-- Extracted material follows --
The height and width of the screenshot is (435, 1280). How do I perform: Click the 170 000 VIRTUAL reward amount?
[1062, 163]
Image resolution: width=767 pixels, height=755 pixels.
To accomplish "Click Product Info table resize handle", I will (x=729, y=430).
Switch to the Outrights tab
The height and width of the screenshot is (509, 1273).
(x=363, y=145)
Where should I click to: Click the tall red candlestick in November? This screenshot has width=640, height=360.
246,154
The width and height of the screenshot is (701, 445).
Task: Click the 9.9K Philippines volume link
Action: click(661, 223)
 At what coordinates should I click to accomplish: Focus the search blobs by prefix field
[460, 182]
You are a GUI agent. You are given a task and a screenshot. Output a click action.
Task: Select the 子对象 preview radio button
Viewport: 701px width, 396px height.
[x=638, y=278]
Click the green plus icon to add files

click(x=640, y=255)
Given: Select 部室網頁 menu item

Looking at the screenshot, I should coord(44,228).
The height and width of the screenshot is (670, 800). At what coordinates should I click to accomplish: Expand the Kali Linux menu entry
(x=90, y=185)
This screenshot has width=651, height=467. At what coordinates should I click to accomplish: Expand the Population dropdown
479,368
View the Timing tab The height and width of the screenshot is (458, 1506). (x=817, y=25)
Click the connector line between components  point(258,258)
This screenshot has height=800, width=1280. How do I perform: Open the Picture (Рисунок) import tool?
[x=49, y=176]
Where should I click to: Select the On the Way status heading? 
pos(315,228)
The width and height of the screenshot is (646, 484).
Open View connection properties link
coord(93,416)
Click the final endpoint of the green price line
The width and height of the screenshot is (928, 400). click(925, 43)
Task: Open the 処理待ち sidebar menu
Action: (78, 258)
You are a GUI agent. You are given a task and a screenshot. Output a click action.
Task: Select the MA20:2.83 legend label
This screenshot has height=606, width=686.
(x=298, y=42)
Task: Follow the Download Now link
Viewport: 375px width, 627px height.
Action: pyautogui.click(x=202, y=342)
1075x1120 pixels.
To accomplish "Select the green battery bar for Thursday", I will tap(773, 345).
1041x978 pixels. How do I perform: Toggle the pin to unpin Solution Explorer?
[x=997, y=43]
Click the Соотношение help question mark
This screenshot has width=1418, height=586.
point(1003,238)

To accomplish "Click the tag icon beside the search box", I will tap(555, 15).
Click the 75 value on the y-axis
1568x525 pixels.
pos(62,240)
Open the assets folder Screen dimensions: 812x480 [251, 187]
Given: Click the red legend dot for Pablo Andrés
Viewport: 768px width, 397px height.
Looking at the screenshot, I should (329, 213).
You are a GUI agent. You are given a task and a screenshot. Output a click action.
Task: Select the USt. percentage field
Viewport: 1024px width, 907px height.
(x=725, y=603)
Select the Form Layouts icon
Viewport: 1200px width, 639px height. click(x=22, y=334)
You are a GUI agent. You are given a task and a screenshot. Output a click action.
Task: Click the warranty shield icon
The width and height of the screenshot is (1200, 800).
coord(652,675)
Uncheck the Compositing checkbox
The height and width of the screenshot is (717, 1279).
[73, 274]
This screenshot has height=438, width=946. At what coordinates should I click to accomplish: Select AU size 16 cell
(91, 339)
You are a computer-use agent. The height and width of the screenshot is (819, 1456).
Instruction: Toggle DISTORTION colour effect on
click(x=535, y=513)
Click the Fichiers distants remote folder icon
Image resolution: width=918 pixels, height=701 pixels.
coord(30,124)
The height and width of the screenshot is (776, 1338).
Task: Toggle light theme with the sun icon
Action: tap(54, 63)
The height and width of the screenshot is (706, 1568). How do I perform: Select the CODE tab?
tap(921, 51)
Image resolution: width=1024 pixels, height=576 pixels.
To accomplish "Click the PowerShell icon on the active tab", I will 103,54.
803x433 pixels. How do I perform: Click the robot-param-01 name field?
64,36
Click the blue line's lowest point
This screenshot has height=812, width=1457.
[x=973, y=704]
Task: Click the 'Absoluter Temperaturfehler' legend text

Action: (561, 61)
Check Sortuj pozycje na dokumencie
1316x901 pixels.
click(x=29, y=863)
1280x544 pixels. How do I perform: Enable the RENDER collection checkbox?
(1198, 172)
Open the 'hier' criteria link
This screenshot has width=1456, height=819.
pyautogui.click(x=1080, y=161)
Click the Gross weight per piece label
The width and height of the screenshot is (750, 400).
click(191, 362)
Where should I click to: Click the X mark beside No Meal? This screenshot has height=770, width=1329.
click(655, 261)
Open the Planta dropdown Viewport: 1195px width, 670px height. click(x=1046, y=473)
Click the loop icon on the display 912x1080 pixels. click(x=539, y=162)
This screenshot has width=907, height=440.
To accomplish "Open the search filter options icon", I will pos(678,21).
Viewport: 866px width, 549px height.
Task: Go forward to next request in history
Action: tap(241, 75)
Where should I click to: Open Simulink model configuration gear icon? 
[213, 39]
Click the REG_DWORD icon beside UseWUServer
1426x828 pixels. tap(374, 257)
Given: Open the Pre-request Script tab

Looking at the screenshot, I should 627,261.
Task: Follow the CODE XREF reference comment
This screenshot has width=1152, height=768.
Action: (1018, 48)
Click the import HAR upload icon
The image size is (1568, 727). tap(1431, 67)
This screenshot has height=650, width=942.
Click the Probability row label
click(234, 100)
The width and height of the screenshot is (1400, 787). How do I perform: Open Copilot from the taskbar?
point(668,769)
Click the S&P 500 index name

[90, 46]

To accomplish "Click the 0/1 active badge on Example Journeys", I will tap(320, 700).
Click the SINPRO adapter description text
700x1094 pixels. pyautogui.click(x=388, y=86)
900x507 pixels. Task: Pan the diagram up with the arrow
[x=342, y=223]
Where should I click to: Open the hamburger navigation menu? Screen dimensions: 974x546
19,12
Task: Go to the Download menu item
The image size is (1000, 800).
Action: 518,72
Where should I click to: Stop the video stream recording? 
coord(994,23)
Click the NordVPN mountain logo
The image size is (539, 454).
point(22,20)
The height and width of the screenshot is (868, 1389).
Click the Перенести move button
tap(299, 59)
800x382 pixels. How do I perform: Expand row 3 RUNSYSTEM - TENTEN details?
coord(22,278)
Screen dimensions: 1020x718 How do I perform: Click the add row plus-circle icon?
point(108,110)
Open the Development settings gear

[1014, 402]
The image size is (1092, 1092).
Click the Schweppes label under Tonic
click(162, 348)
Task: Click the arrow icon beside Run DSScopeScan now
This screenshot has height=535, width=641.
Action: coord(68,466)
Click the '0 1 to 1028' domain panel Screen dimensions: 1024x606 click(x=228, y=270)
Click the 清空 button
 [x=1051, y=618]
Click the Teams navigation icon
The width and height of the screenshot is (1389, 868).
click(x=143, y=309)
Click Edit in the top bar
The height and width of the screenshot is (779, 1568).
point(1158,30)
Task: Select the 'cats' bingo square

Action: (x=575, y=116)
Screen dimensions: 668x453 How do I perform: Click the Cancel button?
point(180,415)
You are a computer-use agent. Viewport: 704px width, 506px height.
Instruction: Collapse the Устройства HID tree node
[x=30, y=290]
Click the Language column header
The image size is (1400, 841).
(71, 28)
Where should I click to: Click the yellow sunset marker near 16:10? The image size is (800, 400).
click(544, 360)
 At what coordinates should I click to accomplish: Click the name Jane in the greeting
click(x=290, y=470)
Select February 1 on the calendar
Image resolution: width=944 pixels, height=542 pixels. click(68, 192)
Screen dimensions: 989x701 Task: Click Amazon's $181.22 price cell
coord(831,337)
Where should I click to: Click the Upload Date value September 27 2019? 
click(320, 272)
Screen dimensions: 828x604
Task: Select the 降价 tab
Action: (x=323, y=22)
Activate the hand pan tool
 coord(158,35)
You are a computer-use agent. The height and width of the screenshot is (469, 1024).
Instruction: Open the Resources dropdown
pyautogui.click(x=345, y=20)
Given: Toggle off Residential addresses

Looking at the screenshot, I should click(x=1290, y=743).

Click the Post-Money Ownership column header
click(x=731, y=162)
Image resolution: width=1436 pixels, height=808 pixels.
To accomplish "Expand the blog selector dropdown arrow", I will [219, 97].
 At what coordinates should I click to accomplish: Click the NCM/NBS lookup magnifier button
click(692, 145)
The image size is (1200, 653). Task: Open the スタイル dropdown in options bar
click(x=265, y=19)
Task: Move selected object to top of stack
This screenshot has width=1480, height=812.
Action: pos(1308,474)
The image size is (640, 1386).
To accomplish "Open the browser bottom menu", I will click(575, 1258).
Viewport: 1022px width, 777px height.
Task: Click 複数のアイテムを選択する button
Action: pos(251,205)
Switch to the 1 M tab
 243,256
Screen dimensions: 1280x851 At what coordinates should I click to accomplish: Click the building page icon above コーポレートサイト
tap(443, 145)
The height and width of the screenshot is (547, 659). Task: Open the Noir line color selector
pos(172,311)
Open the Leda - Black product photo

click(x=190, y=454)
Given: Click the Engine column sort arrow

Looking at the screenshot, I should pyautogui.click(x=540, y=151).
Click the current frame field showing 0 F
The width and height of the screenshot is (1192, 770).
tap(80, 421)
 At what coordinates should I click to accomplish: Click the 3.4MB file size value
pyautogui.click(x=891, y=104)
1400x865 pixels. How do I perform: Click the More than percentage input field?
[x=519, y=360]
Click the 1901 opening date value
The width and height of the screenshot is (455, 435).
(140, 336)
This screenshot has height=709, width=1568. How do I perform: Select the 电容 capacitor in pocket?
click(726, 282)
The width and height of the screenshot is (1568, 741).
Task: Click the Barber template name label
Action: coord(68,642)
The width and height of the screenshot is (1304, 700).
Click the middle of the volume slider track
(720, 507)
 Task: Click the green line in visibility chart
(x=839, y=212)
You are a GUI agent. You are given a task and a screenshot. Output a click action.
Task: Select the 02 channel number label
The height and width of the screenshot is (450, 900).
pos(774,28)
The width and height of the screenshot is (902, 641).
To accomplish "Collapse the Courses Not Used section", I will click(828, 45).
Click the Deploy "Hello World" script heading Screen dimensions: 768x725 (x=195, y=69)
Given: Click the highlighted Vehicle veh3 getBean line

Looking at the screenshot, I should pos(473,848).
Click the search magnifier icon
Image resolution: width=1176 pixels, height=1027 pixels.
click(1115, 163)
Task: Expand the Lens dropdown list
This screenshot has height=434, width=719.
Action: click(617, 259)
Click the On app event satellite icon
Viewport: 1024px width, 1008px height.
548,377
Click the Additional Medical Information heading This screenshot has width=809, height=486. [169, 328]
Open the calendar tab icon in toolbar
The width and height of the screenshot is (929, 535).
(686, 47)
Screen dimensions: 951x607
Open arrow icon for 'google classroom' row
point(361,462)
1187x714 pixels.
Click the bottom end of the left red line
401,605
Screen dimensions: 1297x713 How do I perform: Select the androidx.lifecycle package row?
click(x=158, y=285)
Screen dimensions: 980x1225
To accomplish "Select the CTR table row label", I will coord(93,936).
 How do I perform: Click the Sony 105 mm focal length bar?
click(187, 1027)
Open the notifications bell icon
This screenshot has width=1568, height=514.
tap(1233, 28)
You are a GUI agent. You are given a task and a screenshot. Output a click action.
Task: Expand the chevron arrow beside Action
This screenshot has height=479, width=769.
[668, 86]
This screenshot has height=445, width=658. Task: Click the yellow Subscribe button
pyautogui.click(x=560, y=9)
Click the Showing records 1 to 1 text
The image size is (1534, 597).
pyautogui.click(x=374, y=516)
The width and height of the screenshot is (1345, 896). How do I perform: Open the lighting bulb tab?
-- Extracted material concluded --
* **Exercise prompt**
Using the listing above, copy exactly the line that contains "Click the final", the line that contains "Task: Click the warranty shield icon", and each line that falls between them.

* **Written answer**
Click the final endpoint of the green price line
The width and height of the screenshot is (928, 400). click(925, 43)
Task: Open the 処理待ち sidebar menu
Action: (78, 258)
You are a GUI agent. You are given a task and a screenshot. Output a click action.
Task: Select the MA20:2.83 legend label
This screenshot has height=606, width=686.
(x=298, y=42)
Task: Follow the Download Now link
Viewport: 375px width, 627px height.
Action: pyautogui.click(x=202, y=342)
1075x1120 pixels.
To accomplish "Select the green battery bar for Thursday", I will tap(773, 345).
1041x978 pixels. How do I perform: Toggle the pin to unpin Solution Explorer?
[x=997, y=43]
Click the Соотношение help question mark
This screenshot has width=1418, height=586.
point(1003,238)

To accomplish "Click the tag icon beside the search box", I will tap(555, 15).
Click the 75 value on the y-axis
1568x525 pixels.
pos(62,240)
Open the assets folder Screen dimensions: 812x480 [251, 187]
Given: Click the red legend dot for Pablo Andrés
Viewport: 768px width, 397px height.
Looking at the screenshot, I should (329, 213).
You are a GUI agent. You are given a task and a screenshot. Output a click action.
Task: Select the USt. percentage field
Viewport: 1024px width, 907px height.
(x=725, y=603)
Select the Form Layouts icon
Viewport: 1200px width, 639px height. click(x=22, y=334)
You are a GUI agent. You are given a task and a screenshot. Output a click action.
Task: Click the warranty shield icon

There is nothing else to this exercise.